- TEXT BLOCK
=== Begin Enclosure ===
As Palo Alto school officials grapple with where to invest millions in a new elementary school campus, the latest enrollment figures out this week offered scant guidance.
Elementary enrollment this fall is indeed higher than it was last year -- by 17 students scattered around the city.
Overall, K-12 headcount in the Palo Alto Unified School District rose by less than one percent from last year, from 12,396 to 12,483.
But over the past decade, enrollment has jumped nearly 21 percent. No new schools have opened in that period, but a bond-funded building program has added dozens of classrooms to existing campuses throughout town.
In an analysis prepared for presentation at the Tuesday, Sept. 24 Board of Education meeting, officials parsed the data to try to discern the trends, charting things like ten-year growth rates for each of 17-plus campuses and number of elementary seats still available (district-wide, that figure is 123).
After shying away from two false starts on opening a 13th elementary school in recent years, Board of Education members last spring said they would choose a location for the new school by May 2014. The two most frequently cited contenders are property at 525 San Antonio Road that backs up onto the Greendell Elementary School campus, and the old Garland School campus at 870 N. California Ave.
But as with the past several years -- while enrollment indeed is slowly rising -- the new headcount has come in below projections, and solid indicators of future growth are elusive.
=== End Enclosure ===
- SUPPLIED MATERIAL
=== Begin Enclosure ===
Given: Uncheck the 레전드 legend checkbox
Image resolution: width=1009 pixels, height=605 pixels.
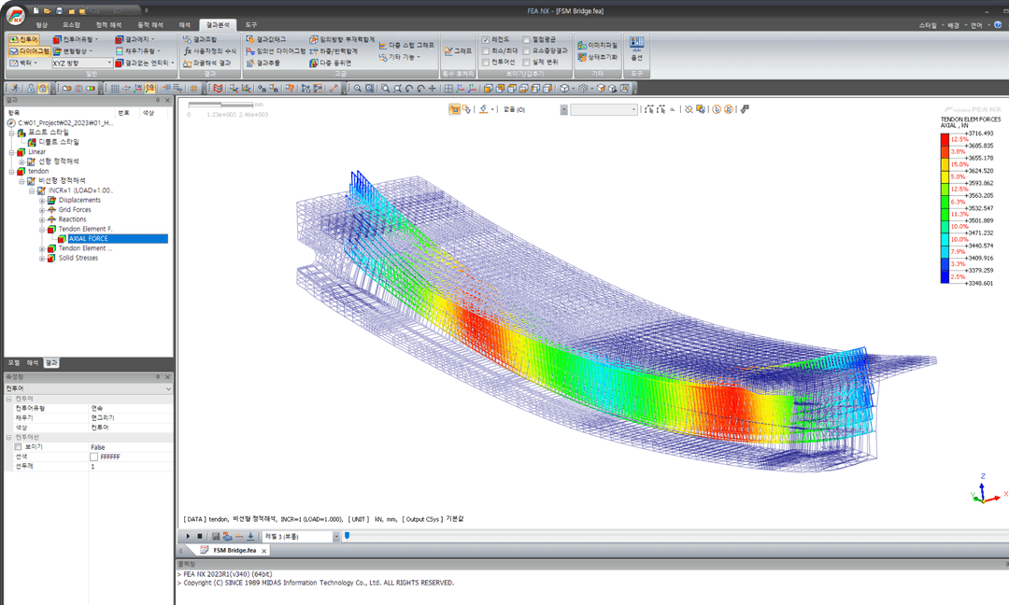Looking at the screenshot, I should 486,40.
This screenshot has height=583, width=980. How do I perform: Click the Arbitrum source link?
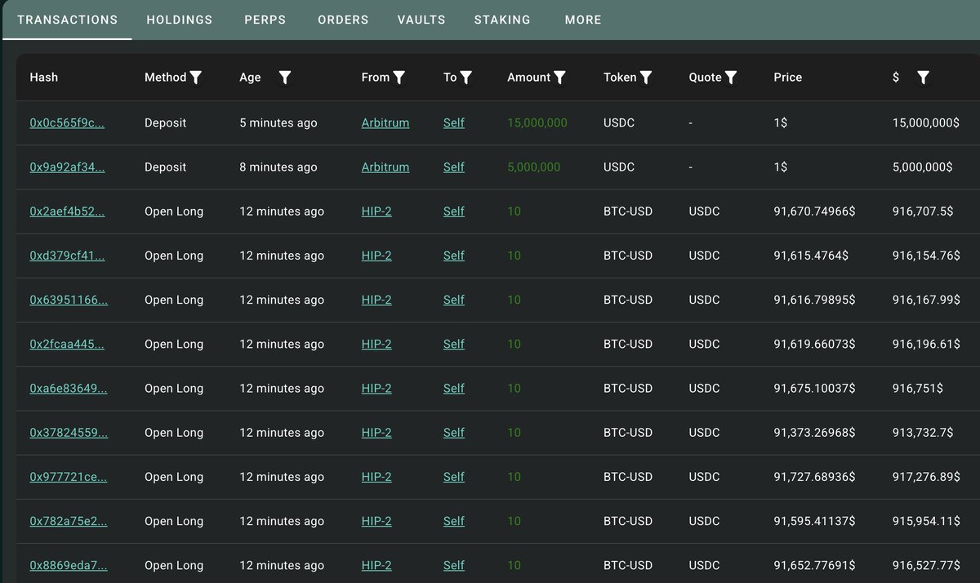(385, 122)
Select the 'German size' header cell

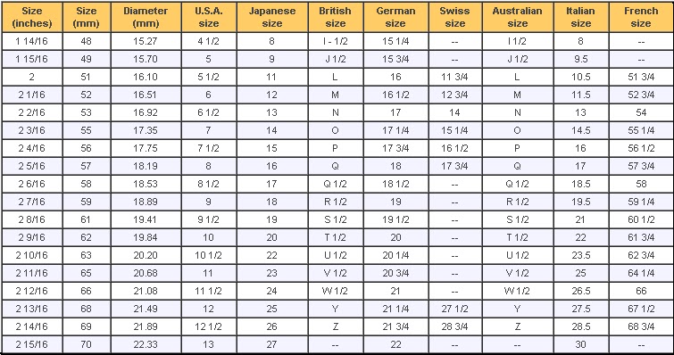(395, 17)
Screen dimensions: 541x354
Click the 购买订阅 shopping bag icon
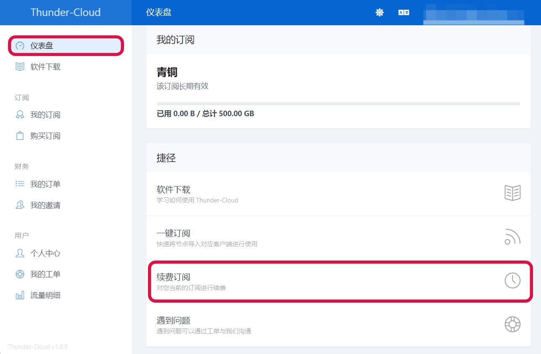click(20, 136)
=== End Enclosure ===
- ACTIVITY LIST
1: Please summarize the Palo Alto enrollment text in two sentences.
2: Continue the Palo Alto enrollment text from its final sentence.
The items come from a separate source.

- PER-TASK ANSWERS
1: Enrollment in the Palo Alto Unified School District rose by less than one percent this fall, from 12,396 to 12,483, with 17 more elementary students than last year, though it has climbed nearly 21 percent over the past decade. As board members work toward choosing a site for a 13th elementary school by May 2014, the new headcount again came in below projections and offers scant guidance on future growth.

2:
This fall's highest growth rate -- 2 percent -- comes at the middle-school level, where officials have said they hope to secure additional classroom space by pursuing acquisition of a private-school campus adjacent to Terman Middle School. But that deal depends on the private school, Bowman International School, being able to find space elsewhere to pursue its goal of building a larger campus.
In the high schools, enrollment this fall is up by less than one-half percent. Headcount at Gunn High School is 1,878, up 36 from last year. At Palo Alto High School, it's 1,921, down 28 from last year. High-school students this fall officially counted on the 14th day of the school year also include six at alternative institutions such as Middle College and two at the district-run Hospital School at Packard Children's Hospital.
Enrollment capacity of the two high schools currently is envisioned at 2,300 students per campus.
Ethnic data on Palo Alto's 2013-14 headcount shows a continuing trend of rising Asian enrollment from 32.1 percent in 2008-09 to 39.3 percent this fall, and declining Caucasian enrollment, from 51.6 in 2008-09 to 46.4 percent this year.
Hispanic enrollment has grown slightly, from 9.1 percent in 2008-09 to 11 percent this fall. African-American enrollment has declined slightly, from 3.6 percent in 2008-09 to 2.8 percent this year.
Elementary class size has grown slightly in the past four years, from 20.9 in 2009-10 to 22.5 this fall. Kindergarten classes this fall average 20.9 students.
Class size data at the middle- and high-school levels was not reported.